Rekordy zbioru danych
★ ★ ★ ★ ★
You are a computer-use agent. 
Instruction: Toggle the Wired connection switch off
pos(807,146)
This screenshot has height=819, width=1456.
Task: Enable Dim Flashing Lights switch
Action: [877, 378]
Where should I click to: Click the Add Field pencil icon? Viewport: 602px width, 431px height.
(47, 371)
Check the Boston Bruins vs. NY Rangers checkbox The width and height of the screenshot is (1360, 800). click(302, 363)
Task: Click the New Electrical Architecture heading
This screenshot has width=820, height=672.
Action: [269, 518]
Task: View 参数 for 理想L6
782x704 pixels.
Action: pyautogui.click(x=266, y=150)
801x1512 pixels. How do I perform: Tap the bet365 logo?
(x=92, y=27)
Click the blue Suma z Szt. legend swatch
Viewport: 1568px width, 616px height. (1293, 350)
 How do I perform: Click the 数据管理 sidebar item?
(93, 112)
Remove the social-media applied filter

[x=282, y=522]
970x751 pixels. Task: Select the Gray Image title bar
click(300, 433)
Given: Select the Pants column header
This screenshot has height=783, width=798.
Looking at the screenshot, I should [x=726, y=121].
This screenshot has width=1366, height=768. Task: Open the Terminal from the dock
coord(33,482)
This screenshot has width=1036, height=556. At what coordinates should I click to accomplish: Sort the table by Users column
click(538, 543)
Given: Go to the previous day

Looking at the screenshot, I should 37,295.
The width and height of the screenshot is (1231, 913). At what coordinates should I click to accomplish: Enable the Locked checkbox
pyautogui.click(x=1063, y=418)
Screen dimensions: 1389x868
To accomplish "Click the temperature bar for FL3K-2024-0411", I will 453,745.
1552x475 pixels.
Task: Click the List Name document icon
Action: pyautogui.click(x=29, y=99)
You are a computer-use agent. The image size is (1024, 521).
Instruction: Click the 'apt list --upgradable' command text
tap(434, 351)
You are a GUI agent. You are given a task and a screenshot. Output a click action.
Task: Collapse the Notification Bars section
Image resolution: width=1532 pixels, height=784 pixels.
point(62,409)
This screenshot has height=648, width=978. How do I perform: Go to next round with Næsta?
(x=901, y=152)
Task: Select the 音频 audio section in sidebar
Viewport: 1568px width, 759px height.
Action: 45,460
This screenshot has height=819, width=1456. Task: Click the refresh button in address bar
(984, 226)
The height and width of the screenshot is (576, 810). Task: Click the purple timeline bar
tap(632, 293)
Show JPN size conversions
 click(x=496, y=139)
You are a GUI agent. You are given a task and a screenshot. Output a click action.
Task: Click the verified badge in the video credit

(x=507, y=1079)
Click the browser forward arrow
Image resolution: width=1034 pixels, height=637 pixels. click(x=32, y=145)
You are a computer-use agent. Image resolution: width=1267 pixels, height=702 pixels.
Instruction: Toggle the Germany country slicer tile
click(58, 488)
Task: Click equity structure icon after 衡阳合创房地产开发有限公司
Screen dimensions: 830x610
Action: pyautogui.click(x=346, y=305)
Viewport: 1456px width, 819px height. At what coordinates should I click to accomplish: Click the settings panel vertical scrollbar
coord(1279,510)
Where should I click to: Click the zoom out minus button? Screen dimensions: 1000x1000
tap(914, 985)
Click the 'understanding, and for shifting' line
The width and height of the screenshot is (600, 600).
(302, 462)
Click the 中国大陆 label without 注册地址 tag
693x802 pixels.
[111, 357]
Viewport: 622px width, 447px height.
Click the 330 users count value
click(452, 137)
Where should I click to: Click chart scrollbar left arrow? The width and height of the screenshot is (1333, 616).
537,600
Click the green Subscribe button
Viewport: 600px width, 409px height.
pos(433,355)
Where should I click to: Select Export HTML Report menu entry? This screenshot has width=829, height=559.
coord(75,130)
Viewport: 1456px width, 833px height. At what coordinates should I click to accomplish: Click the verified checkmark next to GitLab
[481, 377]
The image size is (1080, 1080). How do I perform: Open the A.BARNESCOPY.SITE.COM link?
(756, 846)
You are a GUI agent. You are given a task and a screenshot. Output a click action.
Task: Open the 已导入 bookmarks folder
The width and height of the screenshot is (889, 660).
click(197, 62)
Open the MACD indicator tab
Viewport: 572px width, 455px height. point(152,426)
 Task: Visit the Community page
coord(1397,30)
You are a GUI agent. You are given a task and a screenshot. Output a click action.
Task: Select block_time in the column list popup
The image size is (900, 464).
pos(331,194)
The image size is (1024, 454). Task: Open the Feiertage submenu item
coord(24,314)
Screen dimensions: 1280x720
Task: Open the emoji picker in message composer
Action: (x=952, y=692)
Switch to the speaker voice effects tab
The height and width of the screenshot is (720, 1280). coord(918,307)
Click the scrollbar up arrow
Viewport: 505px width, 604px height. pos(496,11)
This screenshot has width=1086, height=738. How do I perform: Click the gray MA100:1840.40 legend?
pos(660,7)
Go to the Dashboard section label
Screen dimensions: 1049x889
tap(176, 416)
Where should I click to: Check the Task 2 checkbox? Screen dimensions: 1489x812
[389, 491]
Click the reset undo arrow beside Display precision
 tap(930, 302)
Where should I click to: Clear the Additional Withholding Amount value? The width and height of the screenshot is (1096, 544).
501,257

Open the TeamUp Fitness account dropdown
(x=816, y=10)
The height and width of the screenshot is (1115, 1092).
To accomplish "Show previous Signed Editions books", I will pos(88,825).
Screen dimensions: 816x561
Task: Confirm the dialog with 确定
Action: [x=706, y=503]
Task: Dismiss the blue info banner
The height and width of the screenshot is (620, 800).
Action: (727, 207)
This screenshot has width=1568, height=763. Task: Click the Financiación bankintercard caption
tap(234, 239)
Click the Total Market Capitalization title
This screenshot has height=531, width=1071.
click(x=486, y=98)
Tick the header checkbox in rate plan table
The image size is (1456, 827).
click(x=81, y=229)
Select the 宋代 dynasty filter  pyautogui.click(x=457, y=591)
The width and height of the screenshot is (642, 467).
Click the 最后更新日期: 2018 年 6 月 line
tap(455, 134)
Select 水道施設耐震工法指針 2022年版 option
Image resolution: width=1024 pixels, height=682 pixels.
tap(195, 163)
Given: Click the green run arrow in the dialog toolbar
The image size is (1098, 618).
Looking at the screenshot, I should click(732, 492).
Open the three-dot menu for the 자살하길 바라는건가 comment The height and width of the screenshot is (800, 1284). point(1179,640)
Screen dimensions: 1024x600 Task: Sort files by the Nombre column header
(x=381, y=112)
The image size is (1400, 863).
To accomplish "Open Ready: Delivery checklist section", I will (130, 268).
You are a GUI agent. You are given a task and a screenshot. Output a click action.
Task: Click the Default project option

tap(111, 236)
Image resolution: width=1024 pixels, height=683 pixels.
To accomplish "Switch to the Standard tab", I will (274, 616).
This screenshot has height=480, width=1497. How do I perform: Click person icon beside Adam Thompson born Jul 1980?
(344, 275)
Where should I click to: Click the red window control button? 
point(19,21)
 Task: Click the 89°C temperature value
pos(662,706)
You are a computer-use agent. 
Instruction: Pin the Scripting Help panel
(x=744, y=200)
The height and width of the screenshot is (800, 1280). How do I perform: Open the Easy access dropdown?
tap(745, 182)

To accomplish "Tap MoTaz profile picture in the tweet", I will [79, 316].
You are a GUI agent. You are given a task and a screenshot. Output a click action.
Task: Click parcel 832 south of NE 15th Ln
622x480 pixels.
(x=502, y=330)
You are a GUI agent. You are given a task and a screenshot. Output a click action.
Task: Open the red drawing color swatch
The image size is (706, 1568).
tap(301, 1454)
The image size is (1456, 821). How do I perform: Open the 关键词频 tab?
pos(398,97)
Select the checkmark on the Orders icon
★ ★ ★ ★ ★
▸ Treść zadania:
Zastąp w całym listingu każde wystąpienie „Instruction” wyrazem „Directive”, a resztę przepisz bez zmian.

▸ Poprawny wynik:
You are a computer-use agent. 
Directive: Toggle the Wired connection switch off
pos(807,146)
This screenshot has height=819, width=1456.
Task: Enable Dim Flashing Lights switch
Action: [877, 378]
Where should I click to: Click the Add Field pencil icon? Viewport: 602px width, 431px height.
(47, 371)
Check the Boston Bruins vs. NY Rangers checkbox The width and height of the screenshot is (1360, 800). click(302, 363)
Task: Click the New Electrical Architecture heading
This screenshot has width=820, height=672.
Action: [269, 518]
Task: View 参数 for 理想L6
782x704 pixels.
Action: pyautogui.click(x=266, y=150)
801x1512 pixels. How do I perform: Tap the bet365 logo?
(x=92, y=27)
Click the blue Suma z Szt. legend swatch
Viewport: 1568px width, 616px height. (1293, 350)
 How do I perform: Click the 数据管理 sidebar item?
(93, 112)
Remove the social-media applied filter

[x=282, y=522]
970x751 pixels. Task: Select the Gray Image title bar
click(300, 433)
Given: Select the Pants column header
This screenshot has height=783, width=798.
Looking at the screenshot, I should [x=726, y=121].
This screenshot has width=1366, height=768. Task: Open the Terminal from the dock
coord(33,482)
This screenshot has width=1036, height=556. At what coordinates should I click to accomplish: Sort the table by Users column
click(538, 543)
Given: Go to the previous day

Looking at the screenshot, I should 37,295.
The width and height of the screenshot is (1231, 913). At what coordinates should I click to accomplish: Enable the Locked checkbox
pyautogui.click(x=1063, y=418)
Screen dimensions: 1389x868
To accomplish "Click the temperature bar for FL3K-2024-0411", I will 453,745.
1552x475 pixels.
Task: Click the List Name document icon
Action: pyautogui.click(x=29, y=99)
You are a computer-use agent. The image size is (1024, 521).
Directive: Click the 'apt list --upgradable' command text
tap(434, 351)
You are a GUI agent. You are given a task and a screenshot. Output a click action.
Task: Collapse the Notification Bars section
Image resolution: width=1532 pixels, height=784 pixels.
point(62,409)
This screenshot has height=648, width=978. How do I perform: Go to next round with Næsta?
(x=901, y=152)
Task: Select the 音频 audio section in sidebar
Viewport: 1568px width, 759px height.
Action: 45,460
This screenshot has height=819, width=1456. Task: Click the refresh button in address bar
(984, 226)
The height and width of the screenshot is (576, 810). Task: Click the purple timeline bar
tap(632, 293)
Show JPN size conversions
 click(x=496, y=139)
You are a GUI agent. You are given a task and a screenshot. Output a click action.
Task: Click the verified badge in the video credit

(x=507, y=1079)
Click the browser forward arrow
Image resolution: width=1034 pixels, height=637 pixels. click(x=32, y=145)
You are a computer-use agent. Image resolution: width=1267 pixels, height=702 pixels.
Directive: Toggle the Germany country slicer tile
click(58, 488)
Task: Click equity structure icon after 衡阳合创房地产开发有限公司
Screen dimensions: 830x610
Action: pyautogui.click(x=346, y=305)
Viewport: 1456px width, 819px height. At what coordinates should I click to accomplish: Click the settings panel vertical scrollbar
coord(1279,510)
Where should I click to: Click the zoom out minus button? Screen dimensions: 1000x1000
tap(914, 985)
Click the 'understanding, and for shifting' line
The width and height of the screenshot is (600, 600).
(302, 462)
Click the 中国大陆 label without 注册地址 tag
693x802 pixels.
[111, 357]
Viewport: 622px width, 447px height.
Click the 330 users count value
click(452, 137)
Where should I click to: Click chart scrollbar left arrow? The width and height of the screenshot is (1333, 616).
537,600
Click the green Subscribe button
Viewport: 600px width, 409px height.
pos(433,355)
Where should I click to: Select Export HTML Report menu entry? This screenshot has width=829, height=559.
coord(75,130)
Viewport: 1456px width, 833px height. At what coordinates should I click to accomplish: Click the verified checkmark next to GitLab
[481, 377]
The image size is (1080, 1080). How do I perform: Open the A.BARNESCOPY.SITE.COM link?
(756, 846)
You are a GUI agent. You are given a task and a screenshot. Output a click action.
Task: Open the 已导入 bookmarks folder
The width and height of the screenshot is (889, 660).
click(197, 62)
Open the MACD indicator tab
Viewport: 572px width, 455px height. point(152,426)
 Task: Visit the Community page
coord(1397,30)
You are a GUI agent. You are given a task and a screenshot. Output a click action.
Task: Select block_time in the column list popup
The image size is (900, 464).
pos(331,194)
The image size is (1024, 454). Task: Open the Feiertage submenu item
coord(24,314)
Screen dimensions: 1280x720
Task: Open the emoji picker in message composer
Action: (x=952, y=692)
Switch to the speaker voice effects tab
The height and width of the screenshot is (720, 1280). coord(918,307)
Click the scrollbar up arrow
Viewport: 505px width, 604px height. pos(496,11)
This screenshot has width=1086, height=738. How do I perform: Click the gray MA100:1840.40 legend?
pos(660,7)
Go to the Dashboard section label
Screen dimensions: 1049x889
tap(176, 416)
Where should I click to: Check the Task 2 checkbox? Screen dimensions: 1489x812
[389, 491]
Click the reset undo arrow beside Display precision
 tap(930, 302)
Where should I click to: Clear the Additional Withholding Amount value? The width and height of the screenshot is (1096, 544).
501,257

Open the TeamUp Fitness account dropdown
(x=816, y=10)
The height and width of the screenshot is (1115, 1092).
To accomplish "Show previous Signed Editions books", I will pos(88,825).
Screen dimensions: 816x561
Task: Confirm the dialog with 确定
Action: [x=706, y=503]
Task: Dismiss the blue info banner
The height and width of the screenshot is (620, 800).
Action: (727, 207)
This screenshot has width=1568, height=763. Task: Click the Financiación bankintercard caption
tap(234, 239)
Click the Total Market Capitalization title
This screenshot has height=531, width=1071.
click(x=486, y=98)
Tick the header checkbox in rate plan table
The image size is (1456, 827).
click(x=81, y=229)
Select the 宋代 dynasty filter  pyautogui.click(x=457, y=591)
The width and height of the screenshot is (642, 467).
Click the 最后更新日期: 2018 年 6 月 line
tap(455, 134)
Select 水道施設耐震工法指針 2022年版 option
Image resolution: width=1024 pixels, height=682 pixels.
tap(195, 163)
Given: Click the green run arrow in the dialog toolbar
The image size is (1098, 618).
Looking at the screenshot, I should click(732, 492).
Open the three-dot menu for the 자살하길 바라는건가 comment The height and width of the screenshot is (800, 1284). point(1179,640)
Screen dimensions: 1024x600 Task: Sort files by the Nombre column header
(x=381, y=112)
The image size is (1400, 863).
To accomplish "Open Ready: Delivery checklist section", I will (130, 268).
You are a GUI agent. You are given a task and a screenshot. Output a click action.
Task: Click the Default project option

tap(111, 236)
Image resolution: width=1024 pixels, height=683 pixels.
To accomplish "Switch to the Standard tab", I will (274, 616).
This screenshot has height=480, width=1497. How do I perform: Click person icon beside Adam Thompson born Jul 1980?
(344, 275)
Where should I click to: Click the red window control button? 
point(19,21)
 Task: Click the 89°C temperature value
pos(662,706)
You are a computer-use agent. 
Directive: Pin the Scripting Help panel
(x=744, y=200)
The height and width of the screenshot is (800, 1280). How do I perform: Open the Easy access dropdown?
tap(745, 182)

To accomplish "Tap MoTaz profile picture in the tweet", I will [79, 316].
You are a GUI agent. You are given a task and a screenshot. Output a click action.
Task: Click parcel 832 south of NE 15th Ln
622x480 pixels.
(x=502, y=330)
You are a GUI agent. You are given a task and a screenshot. Output a click action.
Task: Open the red drawing color swatch
The image size is (706, 1568).
tap(301, 1454)
The image size is (1456, 821). How do I perform: Open the 关键词频 tab?
pos(398,97)
Select the checkmark on the Orders icon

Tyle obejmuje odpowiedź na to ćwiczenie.